Kısacası, Türkiye ekonomisinin bir şok boyutunda ne döviz kurlarının ne de faizlerin artmasına tahammülü yoktur. Bu iki değişkendeki olumsuz gelişmeler yalnızca beklentileri olumsuza çevirmekle kalmayacak, kamu finansmanını da ciddi boyutlarda tahrip edecektir. Son yıllarda şikayetçi olduğumuz yüksek düzeydeki faiz dışı fazla hedefi dahi durumun kurtarılmasına yetmeyebilecektir.

REEL SEKTÖR

Övünmeyi bırakıp ekonomik yapının sağlamlaşmasına çalışmalıyız.

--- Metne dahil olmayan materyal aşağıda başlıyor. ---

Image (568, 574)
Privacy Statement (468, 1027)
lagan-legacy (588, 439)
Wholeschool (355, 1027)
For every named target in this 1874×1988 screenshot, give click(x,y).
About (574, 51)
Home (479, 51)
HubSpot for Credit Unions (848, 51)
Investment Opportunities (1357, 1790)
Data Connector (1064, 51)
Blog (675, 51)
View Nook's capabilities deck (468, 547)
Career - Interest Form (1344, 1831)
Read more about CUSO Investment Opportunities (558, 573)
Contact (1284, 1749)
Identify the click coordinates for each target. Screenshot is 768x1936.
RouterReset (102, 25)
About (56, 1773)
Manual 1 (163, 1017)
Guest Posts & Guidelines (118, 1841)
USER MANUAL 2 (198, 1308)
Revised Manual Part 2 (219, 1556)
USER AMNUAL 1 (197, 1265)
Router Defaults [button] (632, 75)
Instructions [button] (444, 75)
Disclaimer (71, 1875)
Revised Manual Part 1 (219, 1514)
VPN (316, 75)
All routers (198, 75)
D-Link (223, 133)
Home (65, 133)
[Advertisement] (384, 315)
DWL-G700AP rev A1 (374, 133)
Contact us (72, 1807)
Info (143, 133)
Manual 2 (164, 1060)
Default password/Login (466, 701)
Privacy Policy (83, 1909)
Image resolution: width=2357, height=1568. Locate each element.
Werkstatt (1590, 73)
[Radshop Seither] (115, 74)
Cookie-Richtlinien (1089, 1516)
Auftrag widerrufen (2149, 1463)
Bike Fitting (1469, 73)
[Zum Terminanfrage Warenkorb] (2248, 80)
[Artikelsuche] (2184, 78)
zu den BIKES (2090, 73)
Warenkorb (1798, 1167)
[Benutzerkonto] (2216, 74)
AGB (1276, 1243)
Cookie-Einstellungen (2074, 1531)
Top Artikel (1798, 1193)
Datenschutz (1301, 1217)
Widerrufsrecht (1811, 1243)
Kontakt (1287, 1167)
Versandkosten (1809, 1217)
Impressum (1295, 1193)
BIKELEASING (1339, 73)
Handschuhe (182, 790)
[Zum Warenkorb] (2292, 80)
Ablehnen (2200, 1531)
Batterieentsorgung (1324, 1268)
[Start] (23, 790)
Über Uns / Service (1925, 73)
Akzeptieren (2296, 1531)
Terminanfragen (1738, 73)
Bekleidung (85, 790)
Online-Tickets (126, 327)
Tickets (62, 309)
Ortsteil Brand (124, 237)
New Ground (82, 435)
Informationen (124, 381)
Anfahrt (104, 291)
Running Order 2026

Bu kez ciddi boyutlarda bir ekonomik çalkantının tetikçisi bekli bankalar olmayacaktır. Ama, çalkantı bankaların da sağlığını bozacaktır. Reel sektörü sağlıklı olmayan bir ekonomide bankacılık sektörünün sağlıklı kalması mümkün olamaz.

Ekonominin bir diğer zayıf halkası reel sektördür. Geçmişe göre özel sektörün döviz borçları çok artmıştır. Son iki yıldır özel sektör döviz üzerinden borçlanma yoluyla ciddi boyutlarda yatırım yapmıştır. Beklenmedik bir döviz kuru şoku reel sektör şirketlerini çok zor durumda bırakacaktır.

Döviz kurunun artmasıyla ihracat teşvik ediliyormuş gibi görünecektir, ama ihraç edecek mal üretecek dermanımız kalmayacaktır. Döviz kurları üzerine konuşurken bu noktaları ihmal etmek çok büyük bir hatadır.

Türkiye ekonomisinin istikrarı döviz kurlarının istikrarıyla çok yakından ilgilidir.